EXCERPT TO READ -
* Start *

We talked for sometime and soon pulled into Wray. When we stepped from the train, we got a real surprise, as a full-fledged blizzard was in progress. Then only thing to do was to find shelter.

At that time the town of Wray consisted of a Land Office, a Drug Store (which was just another name for a saloon), a Grocery Store and a sod Hotel. There was practically nothing on the south side of the river. We found the hotel and were able to get a bed.

There were a number at the hotel talking about the storm and wondering if everybody was at home. I didn't get much sleep that night as it was long after midnight when we arrived at Wray.

The second day after the storm we started for this new town of Friend. At 8:00 a.m., we were on our way in 6 inches of snow and no track broken, However, we had a good team of horses, and arrived just before dark, cold and hungry, at the town of Friend.

There was a Mr. Decker who fed people but I just don't remember what I had for supper. I remember that I slept on the floor of the man's house who located us.

* End *

EXCERPTED DATA -

* Start *

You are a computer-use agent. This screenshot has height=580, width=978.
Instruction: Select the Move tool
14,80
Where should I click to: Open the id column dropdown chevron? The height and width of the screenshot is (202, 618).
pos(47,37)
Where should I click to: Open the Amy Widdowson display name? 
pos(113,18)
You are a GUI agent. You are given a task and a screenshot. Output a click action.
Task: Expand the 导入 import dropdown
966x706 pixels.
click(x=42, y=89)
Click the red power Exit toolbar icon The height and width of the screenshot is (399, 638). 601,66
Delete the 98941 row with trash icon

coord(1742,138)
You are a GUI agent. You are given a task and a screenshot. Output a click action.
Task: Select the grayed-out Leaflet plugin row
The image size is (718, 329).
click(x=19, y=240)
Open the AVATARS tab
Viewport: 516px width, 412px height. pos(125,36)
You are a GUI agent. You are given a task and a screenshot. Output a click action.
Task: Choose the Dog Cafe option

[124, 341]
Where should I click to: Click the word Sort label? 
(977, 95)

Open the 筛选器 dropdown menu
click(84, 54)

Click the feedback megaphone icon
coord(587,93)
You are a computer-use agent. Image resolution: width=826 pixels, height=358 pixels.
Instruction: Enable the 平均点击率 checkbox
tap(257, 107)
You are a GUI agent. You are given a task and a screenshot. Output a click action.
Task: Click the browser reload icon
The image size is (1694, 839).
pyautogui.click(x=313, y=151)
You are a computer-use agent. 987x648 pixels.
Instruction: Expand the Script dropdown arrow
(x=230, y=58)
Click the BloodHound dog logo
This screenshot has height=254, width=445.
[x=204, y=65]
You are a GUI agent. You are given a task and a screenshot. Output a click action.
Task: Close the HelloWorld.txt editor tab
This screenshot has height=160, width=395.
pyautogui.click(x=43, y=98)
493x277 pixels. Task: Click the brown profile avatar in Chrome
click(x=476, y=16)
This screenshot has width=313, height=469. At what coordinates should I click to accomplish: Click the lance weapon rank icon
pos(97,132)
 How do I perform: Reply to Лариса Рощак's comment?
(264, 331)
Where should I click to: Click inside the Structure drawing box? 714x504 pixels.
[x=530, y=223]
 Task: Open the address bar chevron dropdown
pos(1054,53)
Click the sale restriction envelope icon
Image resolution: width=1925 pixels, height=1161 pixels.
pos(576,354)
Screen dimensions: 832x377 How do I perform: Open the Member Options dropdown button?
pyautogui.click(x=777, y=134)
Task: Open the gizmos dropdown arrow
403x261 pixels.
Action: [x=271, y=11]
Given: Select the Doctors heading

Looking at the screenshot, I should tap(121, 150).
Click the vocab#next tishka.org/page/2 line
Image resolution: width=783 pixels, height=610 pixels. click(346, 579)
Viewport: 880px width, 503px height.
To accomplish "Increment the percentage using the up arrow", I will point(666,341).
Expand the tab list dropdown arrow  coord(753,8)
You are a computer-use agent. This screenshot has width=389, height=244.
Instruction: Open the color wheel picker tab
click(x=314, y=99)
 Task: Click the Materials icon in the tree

* End *

YOUR GOAL -
Answer from the account of the trip to Wray and Friend:
(a) What four establishments did the town of Wray have at that time?
(b) How deep was the snow when the travelers set out for Friend?
(c) Where did the writer sleep on arriving in Friend?

PROBLEM SOLUTION -
(a) A Land Office, a Drug Store, a Grocery Store and a sod Hotel.
(b) 6 inches.
(c) On the floor of the house of the man who located them.